La tercera escena que antes he anunciado nos traslada a nuestra época y al otro extremo del Mediterráneo. Más en concreto a la ciudad de Sète, en el sur de Francia. Esta vez nuestro decorado es un cementerio sobre el mar. Para los barceloneses no es difícil imaginar este decorado porque el cementerio de Sète se erige en una colina similar a Montjuïc. Ambos escenarios se parecen mucho: se asientan sobre los restos de antiguas necrópolis que conversaban con el mar. Una vez, hace años, fui a Sète, y al cementerio de Sète, en busca de la tumba de Paul Valéry. Quería conocer de primera mano la topografía de El cementerio marino, su principal obra y uno de los poemas más extraordinarios de la literatura moderna. Era un día claro, luminoso, con el color que las gentes mediterráneas conocemos bien. Era fácil intuir la atmósfera del poema. Esperé, como exige éste, la llegada del mediodía, el momento en que el mundo se queda sin sombra.

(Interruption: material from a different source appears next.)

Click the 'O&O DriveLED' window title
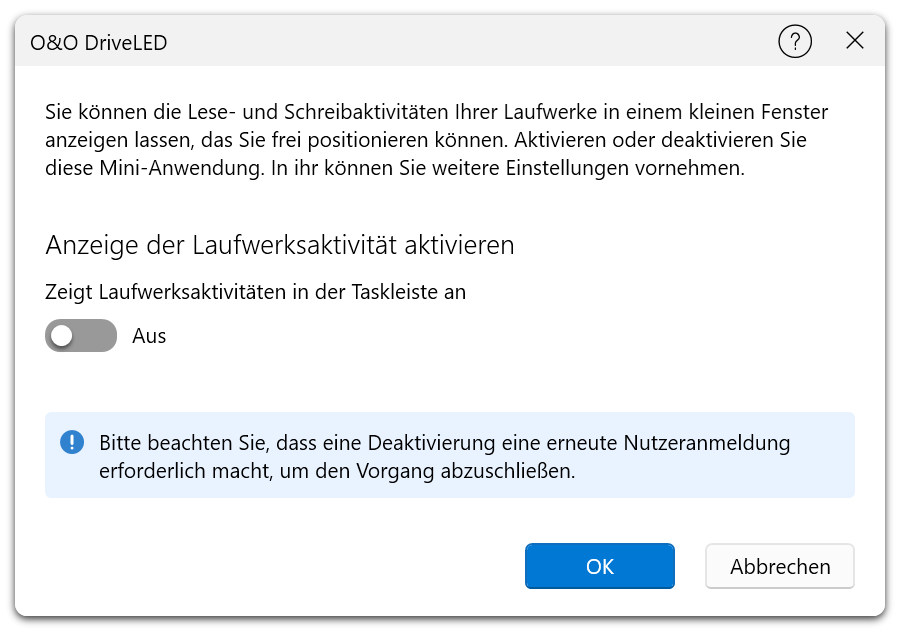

Paul Valéry se sumerge memorablemente en este momento mientras se recrea en la evocación de las tumbas familiares. Observa el mar que se abre a su frente bajo el dominio del mediodía absoluto, al que califica de «Midi, le juste». El blanco se apodera del horizonte, irrumpe el deslumbramiento. El universo parece la nada, la vida está atrapada en la inmovilidad. El poeta, para explicarse, alude al ser inmutable de Parménides, una de las matrices de la metafísica occidental. Hay algo sumamente inquietante y algo excepcionalmente serenante en el deslumbramiento total. Una coincidencia entre la plenitud y el vacío, cuando, en efecto, el ser humano se convierte en un habitante del enigma. Kazimir Malévich supo transmitir muy bien esta situación en su pintura Blanco sobre blanco. También hicieron experimentos similares John Cage en música o Pina Bausch en danza. Surge, entonces, la tentación del abandono, del silencio ante lo inexpresable.

Si alguien pudiera llegar a enfrentarse a la belleza absoluta a la que aspiraba Sócrates bajo la tutela de Diotima, experimentaría también el gran deslumbramiento de la perfección que domina la primera parte de El cementerio marino. Pero la perfección es inexpresable. Necesitamos lo imperfecto, lo sensorial. El banquete de Platón describe la marcha épica del cuerpo hacia el espíritu; El cementerio marino de Valéry trata de expresar la marcha, no menos épica, del espíritu hacia el cuerpo.